Data to use →
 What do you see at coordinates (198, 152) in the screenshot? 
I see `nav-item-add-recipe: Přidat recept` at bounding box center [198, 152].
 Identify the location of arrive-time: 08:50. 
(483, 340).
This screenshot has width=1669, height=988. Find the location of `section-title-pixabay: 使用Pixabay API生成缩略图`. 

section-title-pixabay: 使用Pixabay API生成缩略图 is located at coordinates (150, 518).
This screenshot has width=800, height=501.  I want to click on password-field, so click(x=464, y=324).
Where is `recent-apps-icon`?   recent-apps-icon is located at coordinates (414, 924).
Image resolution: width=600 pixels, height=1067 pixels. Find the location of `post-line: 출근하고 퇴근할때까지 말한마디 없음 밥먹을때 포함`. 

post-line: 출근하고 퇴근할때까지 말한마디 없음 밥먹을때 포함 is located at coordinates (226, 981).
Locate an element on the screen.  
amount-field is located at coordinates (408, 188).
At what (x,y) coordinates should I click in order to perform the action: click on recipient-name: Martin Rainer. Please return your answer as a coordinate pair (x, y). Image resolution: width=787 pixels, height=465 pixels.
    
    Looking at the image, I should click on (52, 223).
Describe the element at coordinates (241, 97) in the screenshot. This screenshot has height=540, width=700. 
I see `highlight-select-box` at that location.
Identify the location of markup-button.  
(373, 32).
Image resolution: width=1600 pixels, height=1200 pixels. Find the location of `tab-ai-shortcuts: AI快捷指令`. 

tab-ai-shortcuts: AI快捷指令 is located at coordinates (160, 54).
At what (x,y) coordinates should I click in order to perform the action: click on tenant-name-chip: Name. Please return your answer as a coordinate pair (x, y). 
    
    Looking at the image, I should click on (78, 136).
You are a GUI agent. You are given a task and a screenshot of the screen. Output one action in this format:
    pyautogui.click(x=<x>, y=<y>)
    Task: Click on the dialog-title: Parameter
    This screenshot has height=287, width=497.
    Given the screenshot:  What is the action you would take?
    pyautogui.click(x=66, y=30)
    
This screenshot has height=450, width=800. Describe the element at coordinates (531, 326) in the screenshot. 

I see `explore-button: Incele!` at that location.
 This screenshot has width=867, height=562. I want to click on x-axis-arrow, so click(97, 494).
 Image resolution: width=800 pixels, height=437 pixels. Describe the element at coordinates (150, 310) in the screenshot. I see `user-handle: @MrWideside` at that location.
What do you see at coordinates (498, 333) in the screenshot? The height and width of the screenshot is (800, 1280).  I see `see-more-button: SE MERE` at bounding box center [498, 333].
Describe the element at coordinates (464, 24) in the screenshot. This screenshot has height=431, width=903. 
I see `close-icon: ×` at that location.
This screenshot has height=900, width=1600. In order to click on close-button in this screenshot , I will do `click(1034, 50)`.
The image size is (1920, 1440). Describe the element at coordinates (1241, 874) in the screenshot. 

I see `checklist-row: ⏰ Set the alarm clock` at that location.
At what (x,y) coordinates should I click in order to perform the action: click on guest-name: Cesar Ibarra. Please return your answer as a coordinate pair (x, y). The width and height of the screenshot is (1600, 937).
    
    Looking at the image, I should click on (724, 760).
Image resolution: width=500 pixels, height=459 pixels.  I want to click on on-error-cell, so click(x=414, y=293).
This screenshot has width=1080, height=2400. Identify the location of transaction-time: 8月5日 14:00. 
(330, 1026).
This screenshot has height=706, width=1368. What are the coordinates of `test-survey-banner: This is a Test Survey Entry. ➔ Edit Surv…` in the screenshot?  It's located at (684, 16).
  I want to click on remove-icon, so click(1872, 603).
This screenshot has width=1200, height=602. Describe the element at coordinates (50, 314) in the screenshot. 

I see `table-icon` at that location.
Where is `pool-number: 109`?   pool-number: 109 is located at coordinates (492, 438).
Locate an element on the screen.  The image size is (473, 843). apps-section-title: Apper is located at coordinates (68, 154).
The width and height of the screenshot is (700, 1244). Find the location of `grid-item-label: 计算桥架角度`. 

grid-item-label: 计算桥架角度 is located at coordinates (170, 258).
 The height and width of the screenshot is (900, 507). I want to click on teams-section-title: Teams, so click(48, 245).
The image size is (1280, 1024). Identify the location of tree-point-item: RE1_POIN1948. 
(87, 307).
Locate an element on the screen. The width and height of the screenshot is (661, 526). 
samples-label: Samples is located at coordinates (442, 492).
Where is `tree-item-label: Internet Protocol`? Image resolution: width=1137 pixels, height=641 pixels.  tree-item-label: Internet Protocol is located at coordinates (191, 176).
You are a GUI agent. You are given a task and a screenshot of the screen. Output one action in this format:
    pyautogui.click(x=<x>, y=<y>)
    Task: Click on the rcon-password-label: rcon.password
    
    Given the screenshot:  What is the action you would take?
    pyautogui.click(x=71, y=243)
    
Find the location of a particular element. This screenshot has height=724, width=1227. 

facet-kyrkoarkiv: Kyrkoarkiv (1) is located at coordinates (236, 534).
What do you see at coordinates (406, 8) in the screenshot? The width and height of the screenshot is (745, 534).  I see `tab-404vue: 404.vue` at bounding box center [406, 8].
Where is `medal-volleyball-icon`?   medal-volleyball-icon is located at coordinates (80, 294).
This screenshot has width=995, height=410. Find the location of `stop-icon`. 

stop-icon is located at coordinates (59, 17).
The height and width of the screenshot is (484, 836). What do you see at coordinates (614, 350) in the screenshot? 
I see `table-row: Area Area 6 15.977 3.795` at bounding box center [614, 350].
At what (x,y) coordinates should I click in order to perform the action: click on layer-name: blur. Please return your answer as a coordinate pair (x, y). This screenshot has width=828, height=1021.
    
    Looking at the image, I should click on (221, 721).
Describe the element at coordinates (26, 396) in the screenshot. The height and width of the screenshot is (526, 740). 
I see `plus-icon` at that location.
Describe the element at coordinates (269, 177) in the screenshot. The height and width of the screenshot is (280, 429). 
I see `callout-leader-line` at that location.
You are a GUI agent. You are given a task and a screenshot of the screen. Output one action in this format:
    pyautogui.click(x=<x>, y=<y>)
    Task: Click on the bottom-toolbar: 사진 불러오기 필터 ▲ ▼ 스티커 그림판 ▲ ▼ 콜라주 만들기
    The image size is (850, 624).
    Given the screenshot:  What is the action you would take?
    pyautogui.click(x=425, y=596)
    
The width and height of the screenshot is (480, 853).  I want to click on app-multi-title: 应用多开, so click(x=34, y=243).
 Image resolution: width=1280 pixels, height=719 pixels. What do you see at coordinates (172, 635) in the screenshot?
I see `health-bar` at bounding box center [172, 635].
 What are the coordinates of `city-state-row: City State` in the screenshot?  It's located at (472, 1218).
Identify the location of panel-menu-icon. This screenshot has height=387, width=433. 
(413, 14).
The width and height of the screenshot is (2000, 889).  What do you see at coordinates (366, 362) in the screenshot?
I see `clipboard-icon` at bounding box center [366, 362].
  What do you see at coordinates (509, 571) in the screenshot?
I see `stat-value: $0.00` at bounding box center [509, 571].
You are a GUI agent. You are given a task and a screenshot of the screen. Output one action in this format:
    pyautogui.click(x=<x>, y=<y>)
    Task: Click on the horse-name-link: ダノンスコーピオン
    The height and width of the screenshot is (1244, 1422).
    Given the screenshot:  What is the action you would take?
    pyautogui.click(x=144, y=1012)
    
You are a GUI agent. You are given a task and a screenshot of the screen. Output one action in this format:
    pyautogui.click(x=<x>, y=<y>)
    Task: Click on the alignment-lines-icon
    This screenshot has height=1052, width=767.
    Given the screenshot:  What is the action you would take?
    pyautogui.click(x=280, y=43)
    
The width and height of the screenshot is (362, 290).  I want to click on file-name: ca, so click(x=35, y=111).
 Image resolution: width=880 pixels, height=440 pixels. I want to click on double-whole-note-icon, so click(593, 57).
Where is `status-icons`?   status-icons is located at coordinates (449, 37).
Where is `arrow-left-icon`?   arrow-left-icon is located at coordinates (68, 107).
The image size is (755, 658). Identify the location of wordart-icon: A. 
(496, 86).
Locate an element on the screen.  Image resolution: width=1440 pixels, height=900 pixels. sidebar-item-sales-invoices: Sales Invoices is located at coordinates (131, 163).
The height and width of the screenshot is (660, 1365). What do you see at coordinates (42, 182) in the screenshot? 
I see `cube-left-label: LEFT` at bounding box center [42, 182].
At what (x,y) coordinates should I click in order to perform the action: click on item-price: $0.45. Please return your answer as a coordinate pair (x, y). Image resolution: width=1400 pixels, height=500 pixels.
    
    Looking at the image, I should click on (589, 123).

Your goal →
Convert the part of the entries that opens with the line containing "This screenshot has width=1669, height=988." and closes with the line containing "pyautogui.click(x=66, y=30)" into a JSON list of strings, one per line, leaving out blank lines.

Answer section →
[
  "This screenshot has width=1669, height=988. Find the location of `section-title-pixabay: 使用Pixabay API生成缩略图`. ",
  "section-title-pixabay: 使用Pixabay API生成缩略图 is located at coordinates (150, 518).",
  "This screenshot has width=800, height=501.  I want to click on password-field, so click(x=464, y=324).",
  "Where is `recent-apps-icon`?   recent-apps-icon is located at coordinates (414, 924).",
  "Image resolution: width=600 pixels, height=1067 pixels. Find the location of `post-line: 출근하고 퇴근할때까지 말한마디 없음 밥먹을때 포함`. ",
  "post-line: 출근하고 퇴근할때까지 말한마디 없음 밥먹을때 포함 is located at coordinates (226, 981).",
  "Locate an element on the screen.  ",
  "amount-field is located at coordinates (408, 188).",
  "At what (x,y) coordinates should I click in order to perform the action: click on recipient-name: Martin Rainer. Please return your answer as a coordinate pair (x, y). Image resolution: width=787 pixels, height=465 pixels.",
  "    Looking at the image, I should click on (52, 223).",
  "Describe the element at coordinates (241, 97) in the screenshot. This screenshot has height=540, width=700. ",
  "I see `highlight-select-box` at that location.",
  "Identify the location of markup-button.  ",
  "(373, 32).",
  "Image resolution: width=1600 pixels, height=1200 pixels. Find the location of `tab-ai-shortcuts: AI快捷指令`. ",
  "tab-ai-shortcuts: AI快捷指令 is located at coordinates (160, 54).",
  "At what (x,y) coordinates should I click in order to perform the action: click on tenant-name-chip: Name. Please return your answer as a coordinate pair (x, y). ",
  "    Looking at the image, I should click on (78, 136).",
  "You are a GUI agent. You are given a task and a screenshot of the screen. Output one action in this format:",
  "    pyautogui.click(x=<x>, y=<y>)",
  "    Task: Click on the dialog-title: Parameter",
  "    This screenshot has height=287, width=497.",
  "    Given the screenshot:  What is the action you would take?",
  "    pyautogui.click(x=66, y=30)"
]